Le misure di prevenzione, sia quelle personali che patrimoniali, si applicano ai reati contro la Pubblica amministrazione se commessi in forma associativa. Tradotto: il sequestro preventivo di beni e misure cautelari personali sono possibili, per i reati di peculato, malversazione, corruzione propria, concussione, induzione indebita a dare o promettere utilità, solo nel caso in cui agli indiziati sia contestata anche l’associazione per delinquere. L’emendamento al Codice antimafia, proposto in extremis nella giornata di ieri dai relatori Giuseppe Lumia e Giorgio Pagliari del Pd, è stato approvato dall’Aula di Palazzo Madama a voto palese con 147 voti favorevoli, in una giornata di feroce dibattito.

La modifica, infatti, è stata avanzata nel tentativo di me- diare sul testo di un Ddl che, nel corso del suo iter approvativo, è stato da più fronti considerato eccessivamente afflittivo. «Tutti i reati che fanno scattare quelle misure di prevenzione personale e patrimoniale indicate nel codice - ha spiegato in Aula il relatore Lumia - sono collegati da questo filo che è la caratteristica associativa». L’emendamento incontra anche l’auspicio del Procuratore nazionale Antimafia, Franco Roberti, il quale nei giorni scorsi aveva avanzato dubbi sul Ddl, sostenendo appunto che «una sola iscrizione per un reato su un’ipotesi di corruzione potrebbe non essere sufficiente, a meno che questa non si inserisca in una trama associativa». Una mediazione, quella del Pd, che ha l’obiettivo di abbassare la tensione, ma senza cedere sull’elencazione dei reati prevista dal Ddl. Il voto degli 80 articoli del Codice prosegue anche nella giornata di oggi, al termine della quale il provvedimento dovrebbe venire approvato per poi tornare alla Camera.

Il Senato ha accolto il testo in un clima difficile, con Forza Italia accanitamente contro e con Francesco Nitto Palma che ha ostinatamente preso la parola ad ogni emendamento. «Parafrasando Falcone, questo Ddl fa sì che, se tutto è mafia, poi niente è mafia», ha attaccato il forzista ed ex magistrato Giacomo Caliendo. Particolarmente dibattuto è stato l’emendamento Sacconi, presentato dall’opposizione e respinto dall’Aula, che proponeva la sostituzione del termine “indagato” con “imputato”, «riportando il momento dell’azione all’interno della fase processuale, come dovrebbe essere in ogni stato che si definisce di diritto».

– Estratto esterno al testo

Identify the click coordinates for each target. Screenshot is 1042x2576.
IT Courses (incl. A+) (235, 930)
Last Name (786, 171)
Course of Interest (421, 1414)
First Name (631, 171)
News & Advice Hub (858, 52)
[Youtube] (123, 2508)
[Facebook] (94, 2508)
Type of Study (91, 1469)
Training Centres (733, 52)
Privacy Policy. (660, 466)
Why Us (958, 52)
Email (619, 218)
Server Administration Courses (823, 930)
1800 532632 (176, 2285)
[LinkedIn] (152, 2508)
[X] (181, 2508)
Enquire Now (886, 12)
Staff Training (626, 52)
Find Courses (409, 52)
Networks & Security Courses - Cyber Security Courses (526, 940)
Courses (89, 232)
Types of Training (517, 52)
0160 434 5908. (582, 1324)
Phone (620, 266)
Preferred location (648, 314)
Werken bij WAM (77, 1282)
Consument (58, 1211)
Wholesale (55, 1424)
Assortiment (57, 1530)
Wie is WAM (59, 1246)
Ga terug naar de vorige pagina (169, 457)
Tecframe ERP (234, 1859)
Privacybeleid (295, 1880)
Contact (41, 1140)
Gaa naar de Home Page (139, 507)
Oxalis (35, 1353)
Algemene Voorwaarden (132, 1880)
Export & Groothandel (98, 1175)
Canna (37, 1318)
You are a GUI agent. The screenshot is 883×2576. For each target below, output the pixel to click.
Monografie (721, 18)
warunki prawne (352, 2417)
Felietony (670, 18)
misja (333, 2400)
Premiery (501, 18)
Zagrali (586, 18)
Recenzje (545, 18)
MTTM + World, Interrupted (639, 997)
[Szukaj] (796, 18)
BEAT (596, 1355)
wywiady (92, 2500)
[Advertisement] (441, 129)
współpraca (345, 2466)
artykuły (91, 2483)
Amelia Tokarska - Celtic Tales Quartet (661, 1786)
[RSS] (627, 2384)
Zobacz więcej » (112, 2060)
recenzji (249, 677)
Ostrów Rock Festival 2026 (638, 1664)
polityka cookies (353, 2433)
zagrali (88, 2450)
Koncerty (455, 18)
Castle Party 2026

Forti critiche al Ddl sono arrivate anche dall’Unione Camere penali, intervenute con una nota del presidente Beniamino Migliucci e del segretario Francesco Petrelli: «La proposta della maggioranza di rafforzamento ed espansione delle misure di prevenzione e delle disposizioni sulla confisca allargata rappresenta un atto di arroganza politica senza precedenti», hanno affermato. «L’aspetto più allarmante - sottolineano i penalisti - risiede nel fatto che le modifiche proposte andrebbero a rafforzare un sottosistema già del tutto sfornito delle minime garanzie. Il bassissimo standard probatorio richiesto al fine dell’applicazione delle misure non viene controbilanciato dalla previsione di una sia pur minima struttura di garanzia». L’attività degli inquirenti «è del tutto priva della possibilità di controllo da parte di un giudice terzo, può essere esercitata senza rispetto di criteri di alcun genere ed addirittura senza limiti di durata». Altrettanto dura, però, è stata la replica del deputato Pd, Davide Mattiello, relatore del Ddl alla Camera. «I penalisti scrivono cose inaccettabili, false e depistanti: il procedimento attraverso cui si passa dal sequestro alla confisca definitiva nell’ambito della prevenzione patrimoniale è fortemente giurisdizionalizzato e la nostra riforma rafforza ulteriormente la posizione della difesa. Inoltre l’essere indiziati non è mai condizione sufficiente perché scatti il sequestro, che essendo di prevenzione prescinde dalla prova della responsabilità penale del soggetto».